● FRAGMENTO DEL DOCUMENTO:
Todo esto embona perfectamente con el descarnado, grotesco, sucio y crudo relato, eso sí en medio de una estética ‘cocaine chic’ perfectamente curada, de una de las mejores películas del año presentadas por MUBI, ‘La Sustancia’, coprotagonizada por Dennis Quaid. En la película, este interpreta a un asqueroso productor de Hollywood, y son Demi Moore y Margaret Qualley las dos mujeres que hacen parte de  una estrella que, como sucede en la fábrica de carne que es nuestro sistema actual, debe matar todo de sí misma, literalmente, para seguir en el negocio.

Ahora: no sé por qué, a diferencia de muchas espectadoras, que por el hecho de ser mujeres, como yo, han sufrido de violencia estética, vi el relato como lo que es sin llegar a destrozarme emocionalmente en el proceso: la más grotesca y sangrienta sátira de lo que ha sido la industria del entretenimiento y la representación de la mujer por décadas y siglos.

Esa distancia me permitió contemplar la tortuosa manera en la que Elisabeth Sparkle, interpretada por Moore en su mejor punto (y ojalá esto le valga su primer Oscar), una famosa entrenadora fitness, odia todo de sí misma por el rechazo hacia su edad al punto de tomar una sustancia que hace salir a Sue, su versión joven, ambiciosa y hedonista y anulándose cada vez que su yo más joven tiene más éxito. Así, comienza una pugna a muerte entre las dos por prevalecer, de maneras más violentas hasta lo escatológico.

Claro, esta podría ser una metáfora purulenta y grotesca de un relato que se ha visto en el cine con clásicos como ‘All About Eve’, (1950), donde Bette Davis, una de las mejores actrices de todos los tiempos, es una intérprete de teatro veterana que lucha contra otra colega más joven.

● EJERCICIOS POR RESOLVER:
#1 Transcribe del fragmento sobre «La Sustancia» el pasaje que arranca en las palabras "Ahora: no sé" y detente después de "hasta lo escatológico.".
#2 Según el fragmento sobre «La Sustancia», ¿a qué se dedica Elisabeth Sparkle?
El listado que viene a continuación no guarda relación con el fragmento sobre «La Sustancia».

● DATOS DISPONIBLES:
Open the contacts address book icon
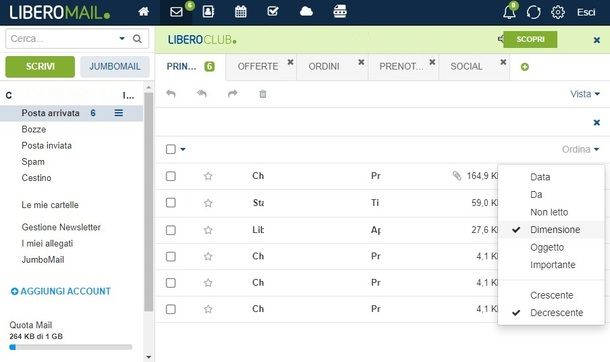610x362 pixels. [208, 12]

● EJERCICIOS RESUELTOS:
#1
Ahora: no sé por qué, a diferencia de muchas espectadoras, que por el hecho de ser mujeres, como yo, han sufrido de violencia estética, vi el relato como lo que es sin llegar a destrozarme emocionalmente en el proceso: la más grotesca y sangrienta sátira de lo que ha sido la industria del entretenimiento y la representación de la mujer por décadas y siglos.

Esa distancia me permitió contemplar la tortuosa manera en la que Elisabeth Sparkle, interpretada por Moore en su mejor punto (y ojalá esto le valga su primer Oscar), una famosa entrenadora fitness, odia todo de sí misma por el rechazo hacia su edad al punto de tomar una sustancia que hace salir a Sue, su versión joven, ambiciosa y hedonista y anulándose cada vez que su yo más joven tiene más éxito. Así, comienza una pugna a muerte entre las dos por prevalecer, de maneras más violentas hasta lo escatológico.

#2 Es una famosa entrenadora fitness.